To use Dall-e-3 with Azure OpenAI API, you can either use Azure OpenAI client or use the rest API directly. The below is the implementation of using Azure OpenAI client.

class Dalle3AzureOpenAI:
  def __init__(self) -> None:
    self.azure_endpoint = azure_endpoint
    self.url = url
    self.client_id = client_id
    self.client_secret = client_secret
    self.app_key = app_key
    self.payload = "grant_type=client_credentials"
    self.value = base64.b64encode(f"{self.client_id}:{self.client_secret}".encode("utf-8")).decode("utf-8")
    self.headers = {
    "Accept": "*/*",
    "Content-Type": "application/x-www-form-urlencoded",
    "Authorization": f"Basic {self.value}",
}
    self.token = requests.request("POST", self.url, headers=self.headers, data=self.payload).json()["access_token"]
  
  def get_client(self):
    return AzureOpenAI(
                    azure_endpoint=self.azure_endpoint,
                    api_key=self.token,
                    api_version="2023-12-01-preview",
                )
  
  def get_img_url(self, prompt: str) -> str:
    client = self.get_client()
    result = client.images.generate(
        model="dalle3", # the name of DALL-E 3 deployment
        user=f'{{"appkey": self.app_key}}',
        prompt=prompt,
        n=1
    )

  json_response = json.loads(result.model_dump_json())
  
  return json_response["data"][0]["url"] 

Image Results Comparison

Prompt 1 - Isometric 3d rendering of a car driving at country side surrounded by colorful trees, bright color, puffy cloud overhead

png

I am impressed by the results of both models, the results are very close to my prompt, especially the Dall-e-3, the quality of the image is also very good.

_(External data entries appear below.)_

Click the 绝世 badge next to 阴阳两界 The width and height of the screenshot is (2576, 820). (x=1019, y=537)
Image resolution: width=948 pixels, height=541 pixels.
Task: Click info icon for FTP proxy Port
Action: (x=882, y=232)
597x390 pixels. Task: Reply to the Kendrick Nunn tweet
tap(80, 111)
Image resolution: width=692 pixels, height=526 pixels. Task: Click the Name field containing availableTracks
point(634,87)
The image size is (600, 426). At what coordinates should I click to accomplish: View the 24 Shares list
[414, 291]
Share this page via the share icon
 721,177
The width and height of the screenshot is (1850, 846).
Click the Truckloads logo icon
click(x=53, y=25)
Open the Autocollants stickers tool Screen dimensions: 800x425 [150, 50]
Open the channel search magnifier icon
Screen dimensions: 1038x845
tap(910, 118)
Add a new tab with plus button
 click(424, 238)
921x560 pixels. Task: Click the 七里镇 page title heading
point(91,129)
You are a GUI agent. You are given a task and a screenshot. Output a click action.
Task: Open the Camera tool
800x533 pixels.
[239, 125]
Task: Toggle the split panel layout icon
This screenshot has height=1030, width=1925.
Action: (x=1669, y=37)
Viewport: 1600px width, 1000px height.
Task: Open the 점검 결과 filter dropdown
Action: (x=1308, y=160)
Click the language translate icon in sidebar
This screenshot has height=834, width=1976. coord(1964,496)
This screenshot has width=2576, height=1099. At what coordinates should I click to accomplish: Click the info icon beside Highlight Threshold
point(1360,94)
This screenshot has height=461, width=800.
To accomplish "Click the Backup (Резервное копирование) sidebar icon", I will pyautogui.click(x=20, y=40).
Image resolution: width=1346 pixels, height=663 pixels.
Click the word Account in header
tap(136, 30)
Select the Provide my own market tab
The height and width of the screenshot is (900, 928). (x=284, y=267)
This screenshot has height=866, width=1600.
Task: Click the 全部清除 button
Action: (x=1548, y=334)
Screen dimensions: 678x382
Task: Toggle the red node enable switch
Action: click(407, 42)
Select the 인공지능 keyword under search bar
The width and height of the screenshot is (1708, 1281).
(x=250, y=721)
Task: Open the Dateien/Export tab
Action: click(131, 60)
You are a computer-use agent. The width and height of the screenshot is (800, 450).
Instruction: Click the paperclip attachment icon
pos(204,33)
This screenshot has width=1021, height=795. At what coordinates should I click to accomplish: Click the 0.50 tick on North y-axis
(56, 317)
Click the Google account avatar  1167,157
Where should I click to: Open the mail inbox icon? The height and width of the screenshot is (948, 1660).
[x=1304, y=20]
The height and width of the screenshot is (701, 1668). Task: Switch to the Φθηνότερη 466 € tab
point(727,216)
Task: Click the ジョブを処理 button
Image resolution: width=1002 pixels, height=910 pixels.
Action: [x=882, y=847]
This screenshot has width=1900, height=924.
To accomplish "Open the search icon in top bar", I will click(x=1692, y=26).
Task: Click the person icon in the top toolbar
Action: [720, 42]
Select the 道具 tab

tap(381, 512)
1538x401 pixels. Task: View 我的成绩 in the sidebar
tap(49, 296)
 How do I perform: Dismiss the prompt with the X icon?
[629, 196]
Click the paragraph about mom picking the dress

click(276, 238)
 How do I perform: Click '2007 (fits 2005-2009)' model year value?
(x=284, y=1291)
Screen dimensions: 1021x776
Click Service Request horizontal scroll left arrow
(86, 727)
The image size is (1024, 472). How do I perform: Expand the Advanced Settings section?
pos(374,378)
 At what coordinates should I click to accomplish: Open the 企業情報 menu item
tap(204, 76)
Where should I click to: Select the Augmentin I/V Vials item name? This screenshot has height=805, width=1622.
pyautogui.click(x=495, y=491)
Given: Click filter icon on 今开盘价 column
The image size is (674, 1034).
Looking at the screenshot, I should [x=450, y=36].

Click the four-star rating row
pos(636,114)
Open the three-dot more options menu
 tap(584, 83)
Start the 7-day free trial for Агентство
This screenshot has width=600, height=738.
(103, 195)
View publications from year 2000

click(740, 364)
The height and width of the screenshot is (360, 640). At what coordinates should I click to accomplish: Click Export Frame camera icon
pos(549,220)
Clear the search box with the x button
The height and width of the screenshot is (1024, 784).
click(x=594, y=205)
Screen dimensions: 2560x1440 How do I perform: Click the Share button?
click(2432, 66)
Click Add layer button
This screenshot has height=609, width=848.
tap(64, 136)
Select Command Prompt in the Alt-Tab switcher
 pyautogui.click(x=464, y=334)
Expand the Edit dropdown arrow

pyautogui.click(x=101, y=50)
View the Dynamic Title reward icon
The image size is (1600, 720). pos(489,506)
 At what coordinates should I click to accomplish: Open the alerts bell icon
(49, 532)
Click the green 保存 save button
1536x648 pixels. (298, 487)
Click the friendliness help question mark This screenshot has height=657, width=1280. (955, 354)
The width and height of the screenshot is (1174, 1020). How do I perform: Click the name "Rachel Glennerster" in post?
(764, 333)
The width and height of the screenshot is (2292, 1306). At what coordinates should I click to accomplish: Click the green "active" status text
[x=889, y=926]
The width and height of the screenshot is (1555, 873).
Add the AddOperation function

Prompt 2 - Mosaic inspried portrait of Gojo Satoru from Jujutsu Kaisen, his features formed by a collections of small, colorful tiles

png

For Dall-e-3, it is obvious Naruto instead of Gojo from Jujutsu Kaisen. I’ve tried a few time, Dall-e-3 either generated Naruto or some other anime characters like Dragon Ball, but never Gojo. I guess it is due to the lack of training data of Gojo.

Prompt 3 - Soft purl the streams, the birds renew their notes, and through the air their mingled music floats. (Poem by Alexander Pope)

png

For Dall-e-3, 90% of the time, it will just add the poem as the caption in the middle of the image, no matter how I tried to tell it not to do so.

Biased Result When discussing about AI generated images, we have to also talk about the bias in the training data.

Let’s take a look at the below example, I have a prompt of - Man and woman standing together, with the woman noticeably taller.

And the results are as below, obviosly both of the models lack the training data/ images of women being takker than men, so it just generated the results based on the training data it has, which obvious is the opposite of my prompt.

png

Final Thoughts

Same as my last post, that I talked about how I used to use tf to generated Shakespeare’s poems and plays few years ago, I’ve also tried to use neural network to generate images based on the paper - Neureal Algorithm of Artistic Style.

The idea from a really high level is that with neural network, I input two images, one is the content image and the other is the style image. The model will then try to generate an image that has the content of the content image and the style of the style image.

Example Image

This is a photo I took in Tokyo integrating with the style of The Great Wave off Kanagawa by Hokusai.

png

This is a photo I took when I was in Stanford University integrating with the style of The Houses of Parliament, Sunset by Claude Monet.

png

And using Google’s Vertex AI Imagen, I can generate the below image with the prompt - ‘A painting of Tokyo Tower integrated with the style of The Great Wave off Kanagawa by Hokusai’, in a few seconds.

png

Now, it is clear that both Google’s Vertex AI Imagen and Dall-e-3 are flawed in their own ways, be it due to the bias from the training data, the lack of training data or other reasons. No doubt we have to be mindful of the results we obtain from these models. But looking back at what I’ve been doing few years ago, generating images without any GPU on my local laptop, waiting so many hours just for 1 image to be generated with the quality like the Tokyo image above. I can’t help but to think how far we have come in the field of image generation.

Thank you for reading and have a nice day!